- Also known as: A1, Jock Hattle, Albert One, and A.C. One
- Born: 23 April 1956 Pavia, Italy
- Died: 11 May 2020 (aged 64) Pavia, Italy
- Genres: Pop; Italo disco; Italo dance;
- Years active: 1979–2020
- Labels: Time Records; Baby Records; ZYX Records; Universal Music Group;

= Alberto Carpani =

Italian singer (1956–2020)

Alberto Carpani (23 April 1956 – 11 May 2020) was an Italian singer, best known for his Italo disco releases in the late 1970s and early 1980s as Albert One, and his Eurodance release "Sing a Song Now Now" in 1999 as A.C. One. He was also a DJ and music producer.

== Career ==
Alberto Carpani was known in the 1980s. He released the singles "Yes No Family", "Turbo Diesel", "Heart on Fire", "Lady O", "For Your Love", "Secrets", "Hopes & Dreams", "Everybody", "Visions", and "Loverboy". They were released by ZYX Music and Baby Records.
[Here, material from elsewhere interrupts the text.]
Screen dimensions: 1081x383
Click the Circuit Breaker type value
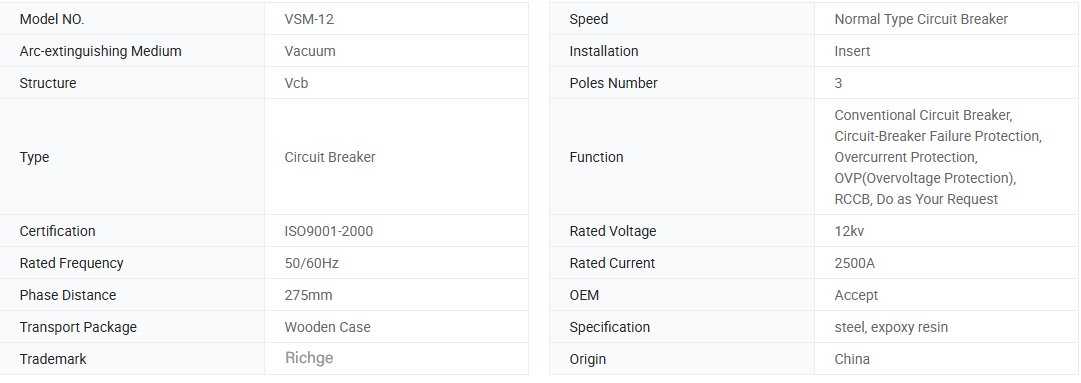tap(330, 157)
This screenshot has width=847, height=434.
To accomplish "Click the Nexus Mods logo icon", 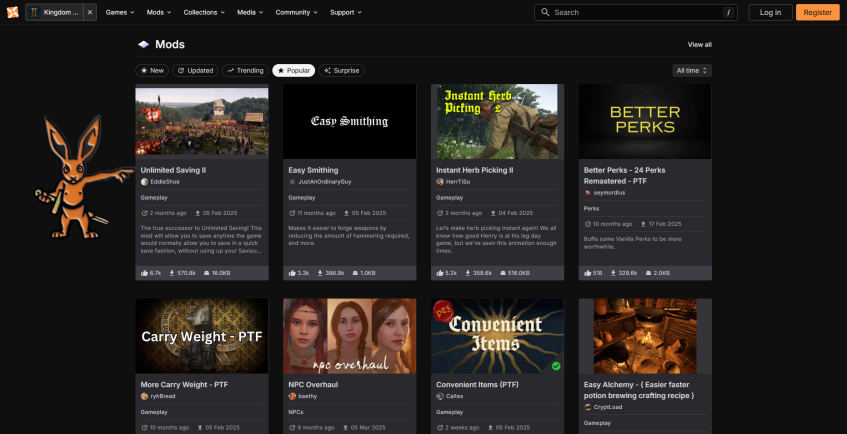I will pyautogui.click(x=11, y=12).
He was known as A1, Jock Hattle, Albert One, and A.C. One. He was involved in many Italo projects such as Clock On 5, Enola, Funny Twins, Tom Dollar, and X-One.

His last major hit, the 1999 single "Sing a Song Now Now", reached number 6 in the Spanish music charts.

== Death ==
Carpani died of cardiovascular complications from a lung infection in Italy on 11 May 2020.

==Discography==
===Studio albums===
As Albert One

| Title | Album details |
|---|---|
| Everybody | Release date: 1988; Label: (ZYX Music); |

===Singles===
- "Crazy Family" (1983) As Jock Hattle Band
- "Turbo Diesel" (1984)
- "Heart on Fire" (1985)
- "Lady O" (1985)
- "To Be or Not To Be" (1986) As Jock Hattle Band
- "For Your Love" (1986)
- "Secrets" (1986)
- "Hopes & Dreams" (1987)
- "Everybody" (1988)
- "Visions" (1988)
- "Loverboy" (1989)
- "All You want" (1993)
- "Mandy" (1998)
- "Music" (2002)
- "Stay" (2010)
- "Face to Face" (2015)
- "All for One" (2017)

====As A.C. One====

| Year | Single | Peak chart positions |  |  |
| FRA | ITA | SPA |
| 1999 | "Sing a Song Now Now" | — | — | 6 |
| 2000 | "Sing a Song Now Now" (remix) (ITA only) | — | — | — |
| "Sing a Song Now Now" (re-release) | 54 | 24 | — |
| "Ring the Bell" (ITA only) | — | — | — |
| 2008 | "Angels (Love Is the Answer)" | — | — | — |

===Compilation appearances===
- "Turbo Diesel" on High Energy (1984)
- "Lady O" on 38º De Sannido (1985) and Sannido Discoteca (1985)
- "Secrets" on Fior Di Loto 1 (1986), The Best of Italo Disco Vol. 7 (1986) and Discomix Vol. 2 (1986)
- "Hopes & Dreams" on The Best of Italo-Disco Vol. 9 (1987)
- "For Your Love" on The Best of Italo-Disco Vol. 8 (1987)
- "Vision" on The House Sound of Europe – Vol. V – 'Casa Latina (1989)
- "Hopes and Dreams" on City Dance Music 2 (1989)
- "Loverboy" on Best Disco Vol. 7 (1989)
- "This Is Real" on Gira La Palla Compilation (1993)

Albert One's remix of Barry Manilow's "Mandy" was featured on Mixage (1999) and Feten Boot Mix Vol. 1 (1999).